Your assignment: The exercise calls for exact output of the lines between the one that contains "Image resolution: width=1075" and the end of the data, with both ends kept and pictures left out.

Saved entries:
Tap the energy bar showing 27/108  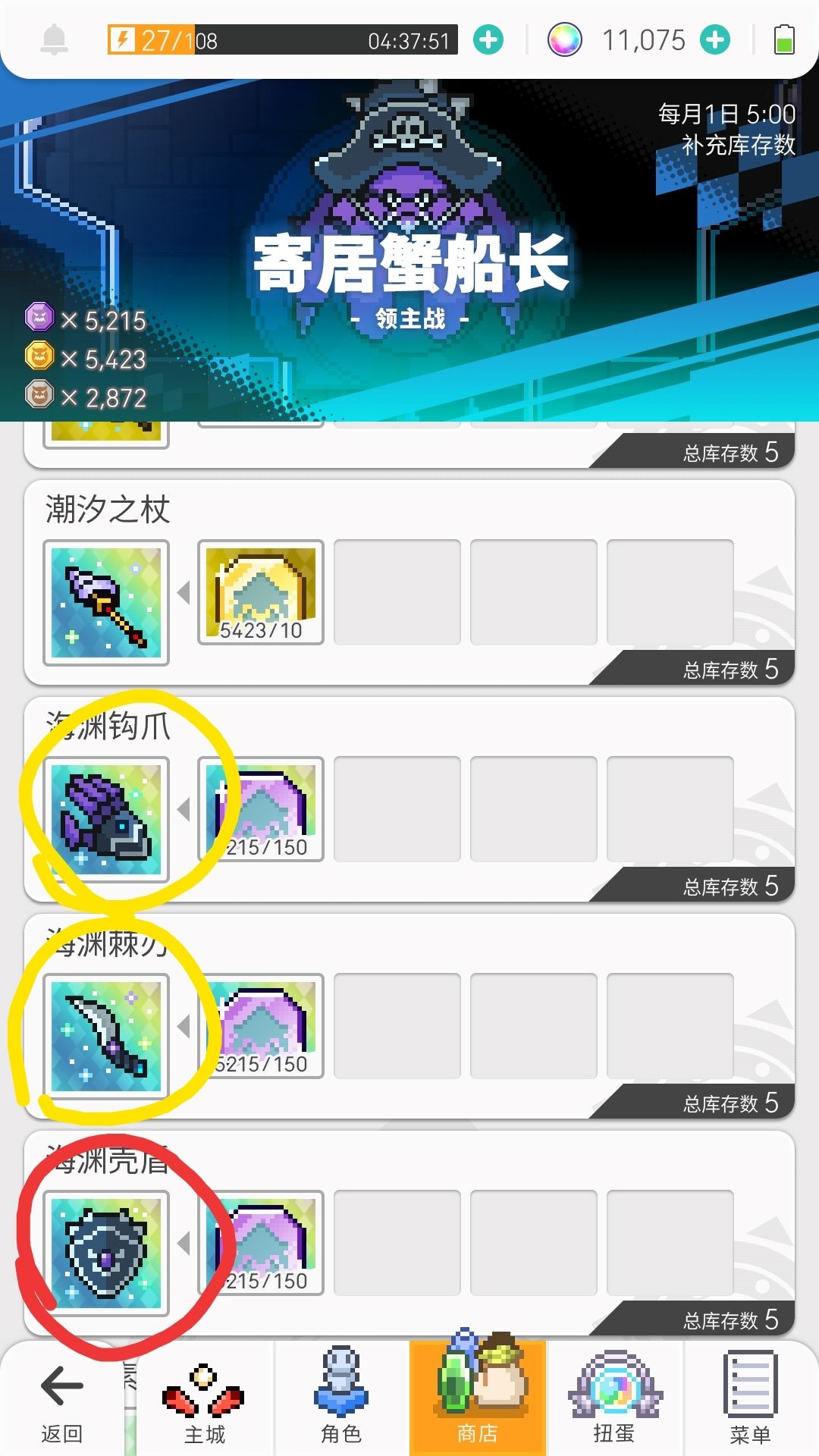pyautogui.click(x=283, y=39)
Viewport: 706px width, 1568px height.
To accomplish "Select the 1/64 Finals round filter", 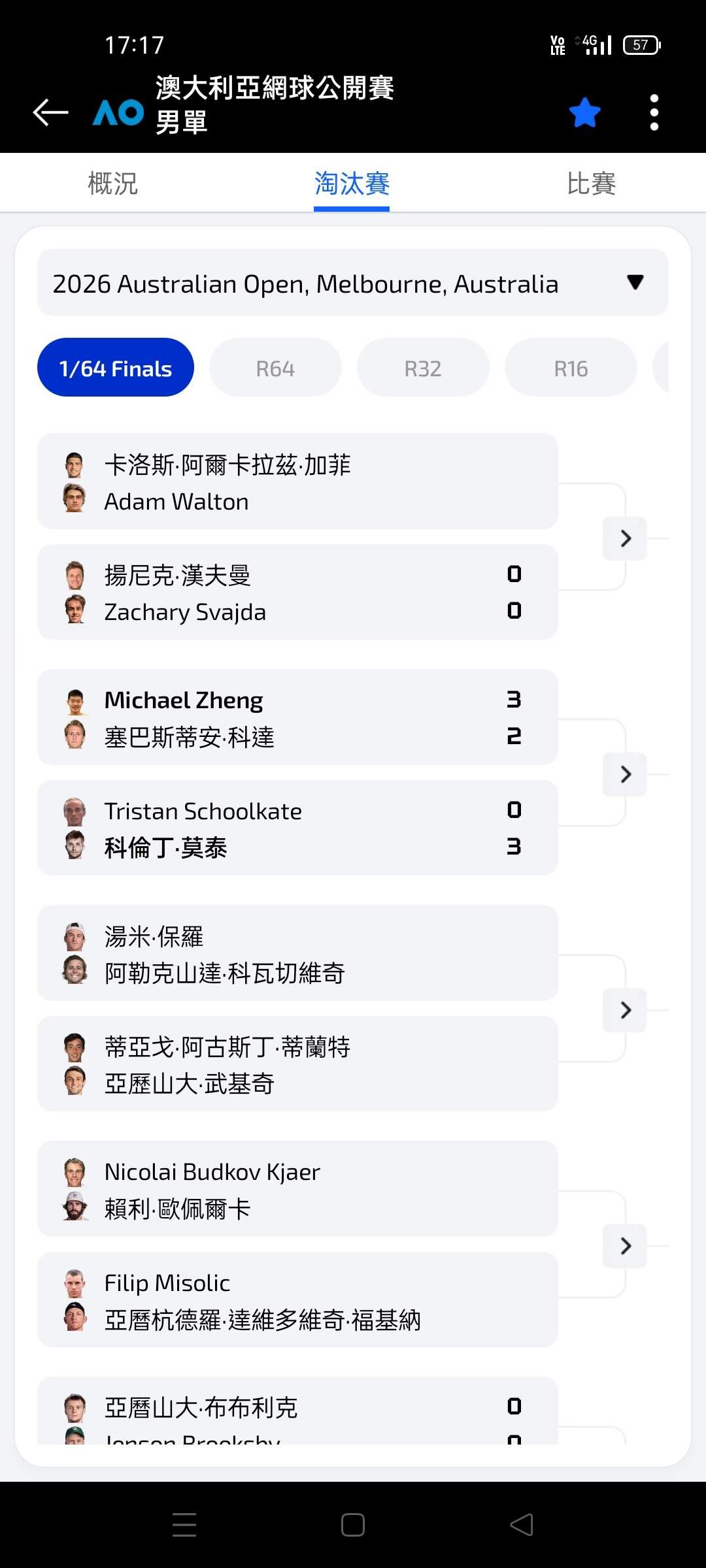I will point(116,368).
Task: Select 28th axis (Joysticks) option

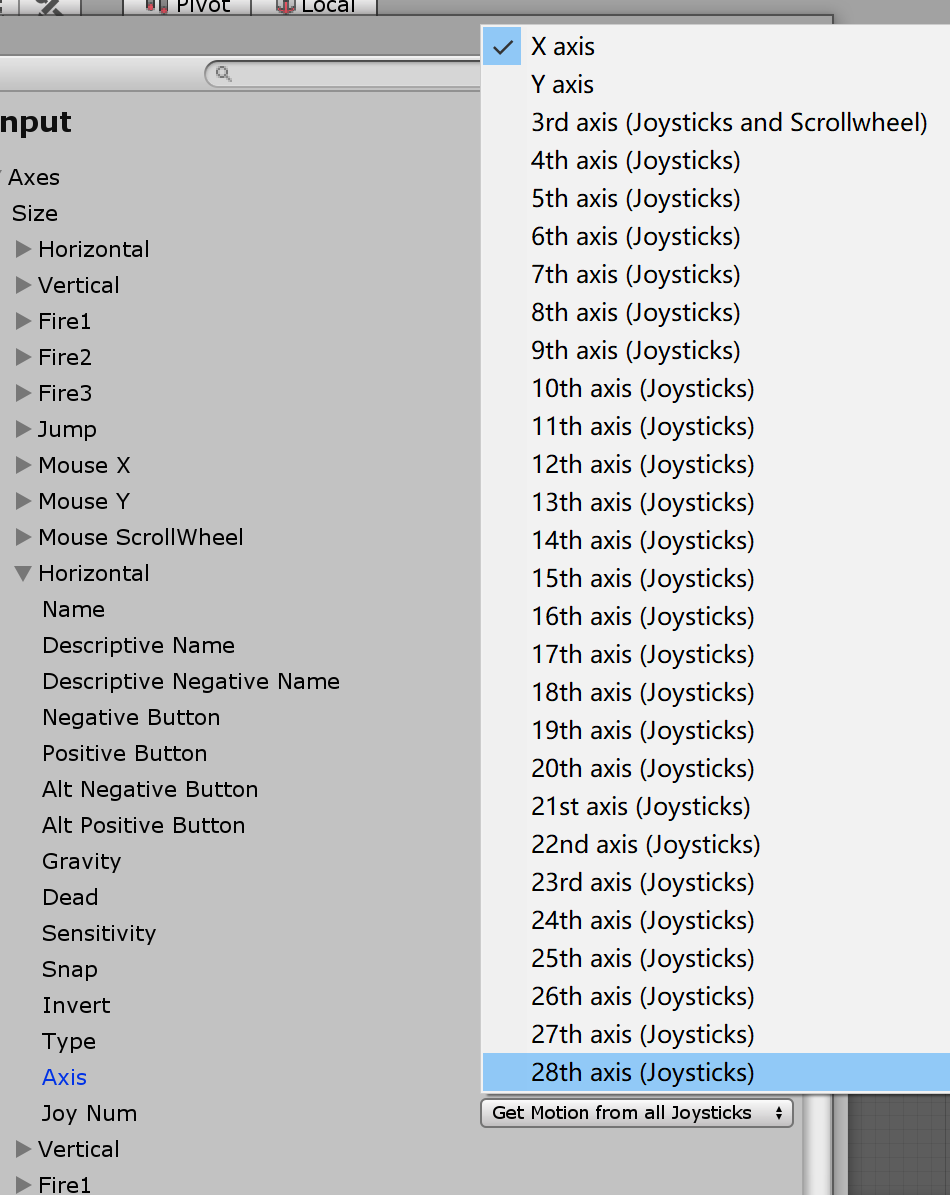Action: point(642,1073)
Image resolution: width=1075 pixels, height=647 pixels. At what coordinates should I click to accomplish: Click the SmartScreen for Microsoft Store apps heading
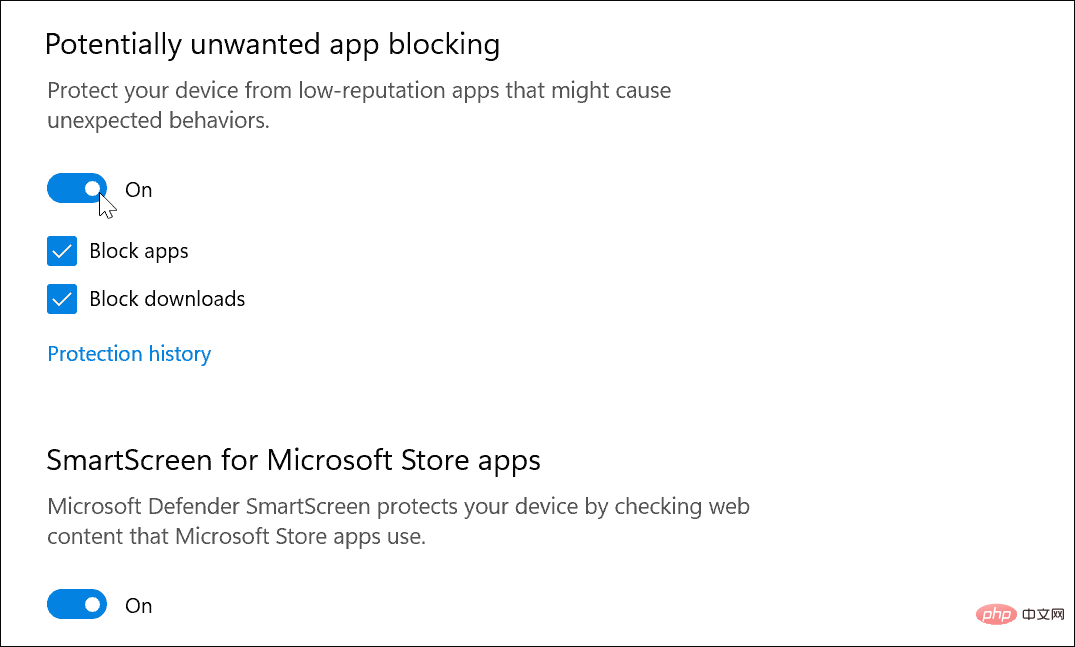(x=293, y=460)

Written response:
Image resolution: width=1075 pixels, height=647 pixels. At what coordinates should I click to accomplish: Click the SmartScreen for Microsoft Store apps heading
(x=293, y=460)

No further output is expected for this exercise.